A few nights ago, I went out to dinner with some friends. At dinner, I looked at my phone and noticed that the battery level was a lot lower than it should have been at that point of the night. I’m not sure how that happened. Maybe it was on in my pocket, or maybe it was something else. Knowing that I’d need my phone to get home, I turned it off.

After I left the group, I turned my phone back on. To get home quickly, I opened Uber. Before I could request a ride, my phone determined that it didn’t have enough juice and turned itself off. No problem—the train station was nearby and the last train hadn’t left yet.

I found a payphone in the station. I of course didn’t have any change, and, not having enough recent experience using payphones to think about using a credit card, I had a flashback to my trip to summer camp when I used a payphone to make a collect call to my parents. So, I followed the instructions on the phone to call collect. As I started going through the process, there was a terrible buzz on the line to the point where I couldn’t understand the prompts. I gave up and headed farther into the station.

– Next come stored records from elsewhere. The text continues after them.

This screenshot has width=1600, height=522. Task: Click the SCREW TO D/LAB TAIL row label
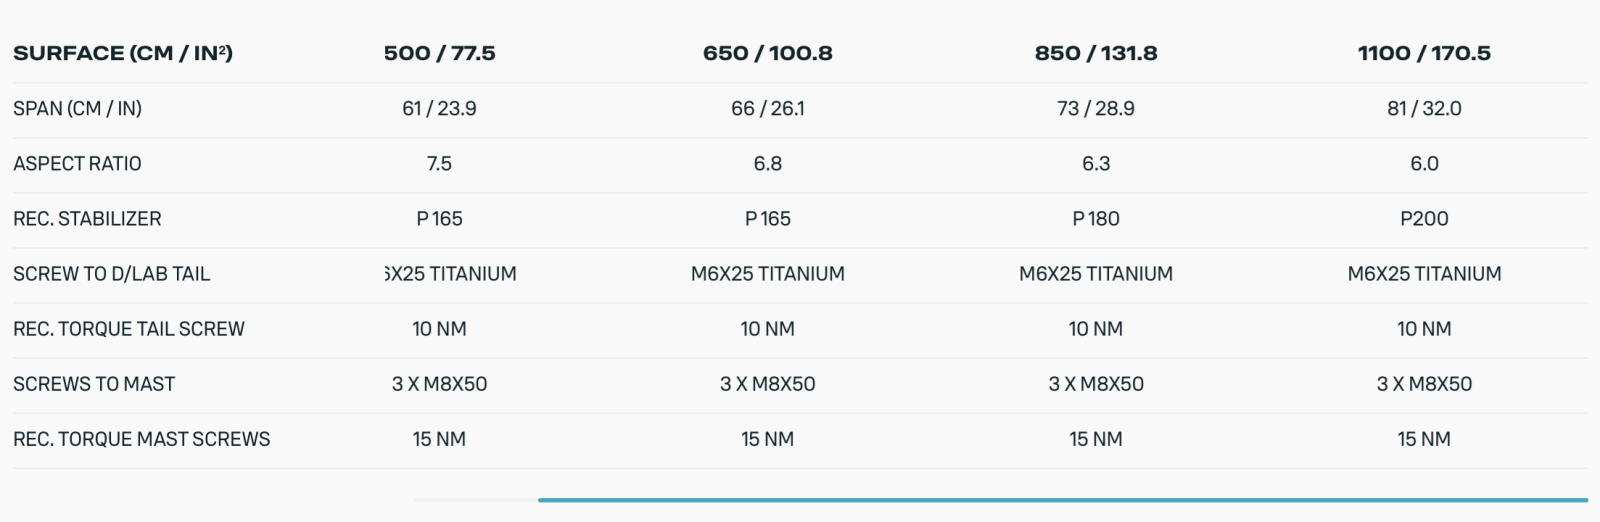point(111,273)
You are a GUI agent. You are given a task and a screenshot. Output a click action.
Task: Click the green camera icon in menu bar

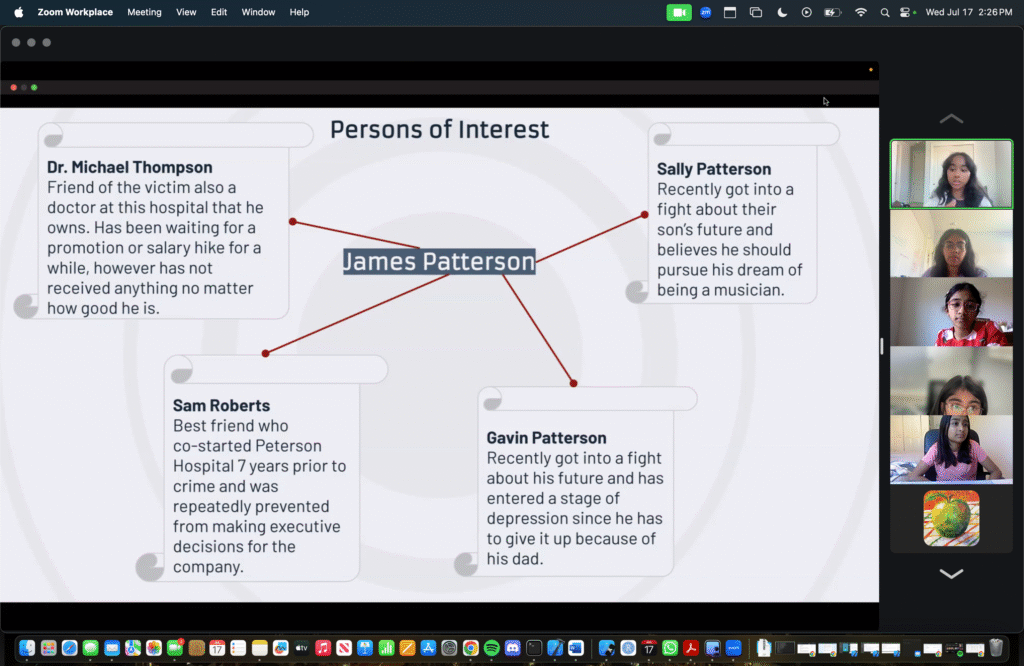point(679,12)
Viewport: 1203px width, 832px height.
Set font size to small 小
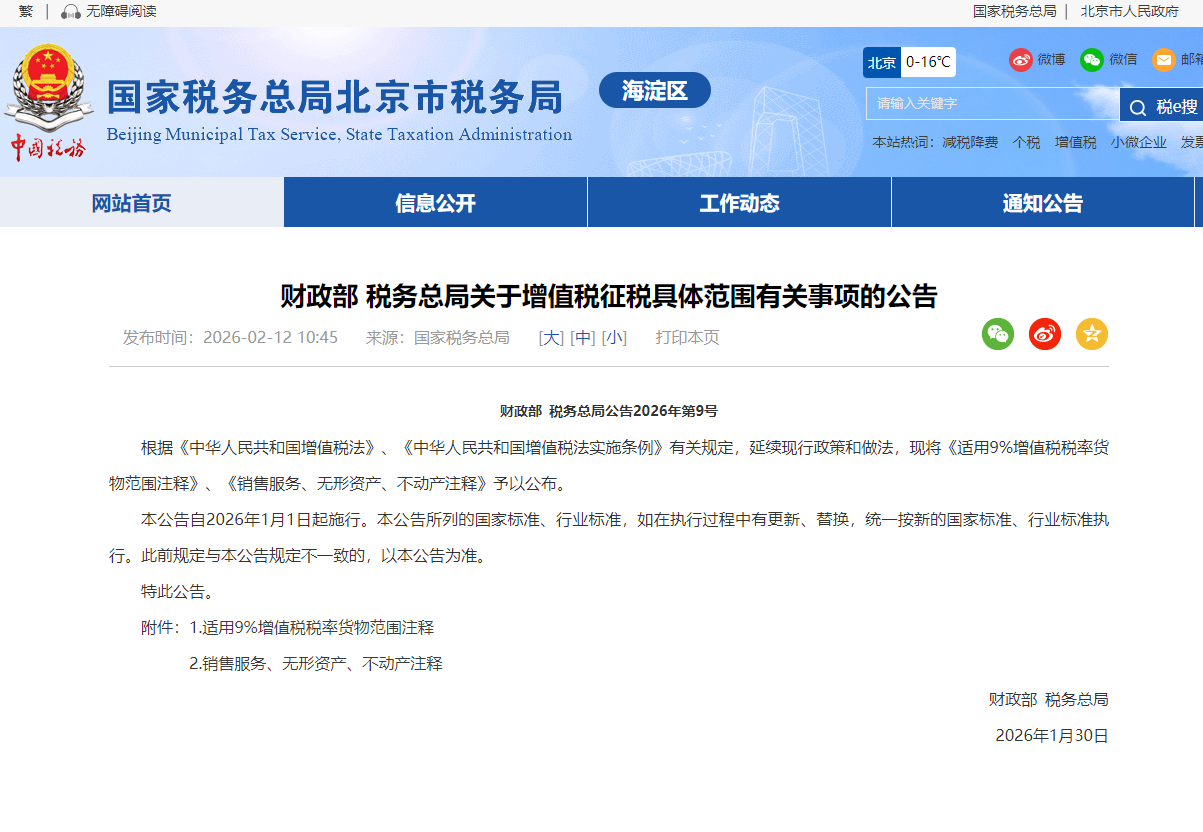(x=614, y=338)
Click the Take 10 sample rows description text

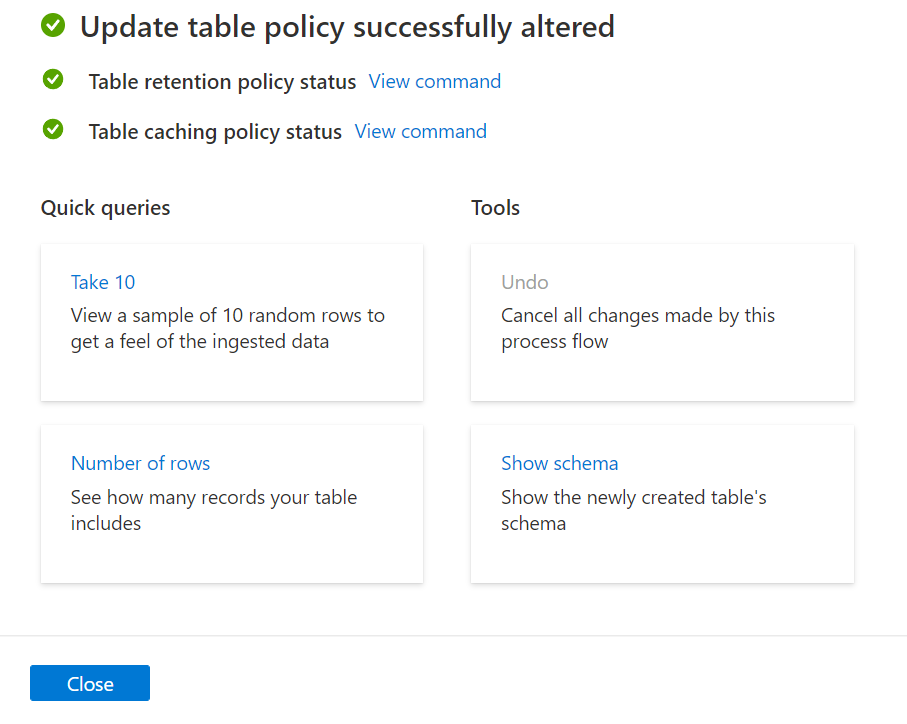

I found my platform and spotted another phone. This time, there was no buzz. I followed the instructions, but instead of hearing my parents, I heard an error message followed by a note that I had to wait 15 minutes before calling the same number again. I wondered if my parents thought I was calling from jail. During this attempt, I tried turning my phone back on again, and this time it stayed on. I quickly texted my mom to let her know which train I was getting on and let her know about the battery situation. She told me that she had also heard an error message from the collect call and let me know that my dad would pick me up at the destination station.

Since my phone seemed to be doing well and I had time before the train, I quickly popped outside to give Uber another shot. This time, it worked and an uberX car was soon on its way. I let my parents know and sent them a link to my ride so they would know my ETA. I was relieved, and was happy to be on my way home. The driver was friendly, and we talked on and off most of the way. When we got close to the last road, he started driving very slowly, and said something along the lines of “There are houses out here?”, obviously not used to being so far from the city. I thought he was joking. When we got to the final turn, he stopped the car, and wouldn’t continue. He indicated that he didn’t believe we were heading for a house that couldn’t be seen from the road. Something about the area (or me?) had obviously spooked him, and I guess he thought I was trying to prank him or worse. I tried for about 20 seconds to explain to him that he would see a house if he only continued to the crest of the hill, but he wouldn’t move. Not wanting to spend any more time arguing, and sensitive to the feeling that he really was afraid, I got out of the car and was left in a field in the middle of a night because a driver was scared of my driveway. Achievement unlocked? At least I got my 10,000 steps.